Денисова спасла счастливая случайность: из соседнего полка возвращался разведчик. Он-то и приметил торчащие из окопа щегольские сапоги. Кто-кто, а разведчики доподлинно знали, что генеральские трофейные сапоги носил Денисов.
Когда солдат извлек командира из окопа, тот был без сознания. Что делать? Разведчик стремглав кинулся в штаб бригады, доложил о беде комбригу. Василий Федорович Жидков торопливо приказал:
— Санитаров в мою машину. Показывай, где Денисов.
И на этот раз спасли медики отважного разведчика.

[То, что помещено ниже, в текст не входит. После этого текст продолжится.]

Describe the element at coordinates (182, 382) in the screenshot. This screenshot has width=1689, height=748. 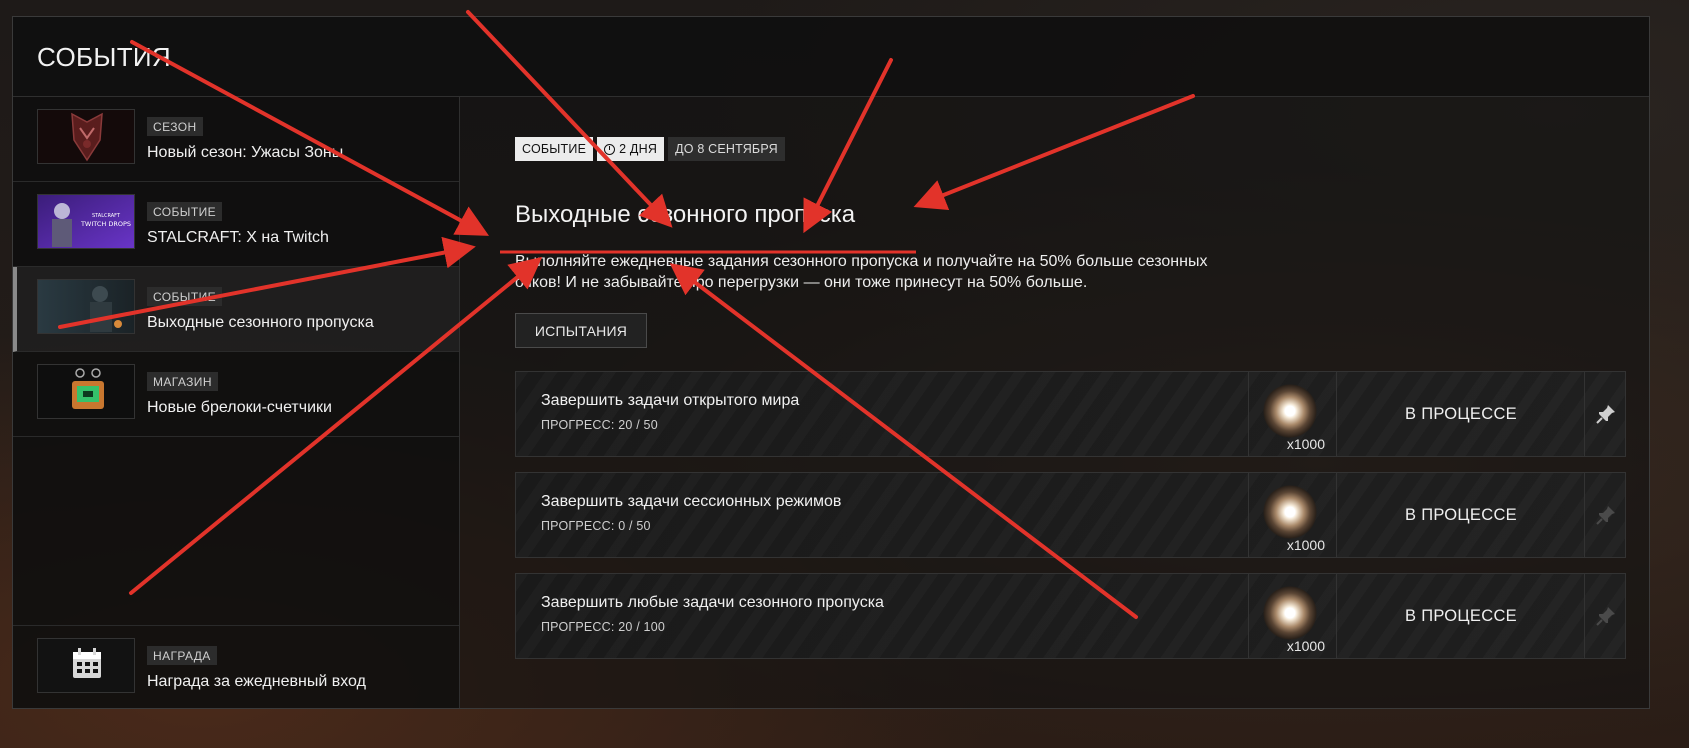
I see `category-badge: МАГАЗИН` at that location.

Десятки раз витала над ним смерть. Гибли товарищи, близкие друзья-фронтовики, а сам все-таки остался жив. Недаром написала ему недавно фронтовичка Нелли Федоровна Середа такие удивительно-задушевные строки:
«Коля, славный ты наш разведчик! А ведь ты в сорочке родился. Теперь можно признаться, что часто, когда тебе отдавали приказы на задание, я содрогалась от мысли, что не выбраться тебе оттуда живым. Всегда смотрела на стриженый ежик и думала, что не сносить тебе головы. А ты назло всем смертям выжил».

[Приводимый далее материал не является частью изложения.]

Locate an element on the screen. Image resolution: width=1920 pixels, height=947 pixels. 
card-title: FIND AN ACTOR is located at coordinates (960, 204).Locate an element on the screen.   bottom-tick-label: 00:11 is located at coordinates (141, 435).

...Николай Дмитриевич давно снял военную форму. У него очень мирная профессия на Челябинском заводе железобетонных изделий. Цех, которым руководит бывалый фронтовик, носит почетное звание цеха высокой культуры, а коллектив — коммунистического труда. В прошлом году Денисову вручили диплом и нагрудный знак «Ветеран труда».
Но по-прежнему чувствует себя солдатом этот пожилой человек с пристальным взглядом серых глаз. Многое видели эти глаза. Он выжил в страшную войну. Выжил, сражаясь. Только остались на теле глубокие шрамы — символ высокого солдатского мужества и верности России.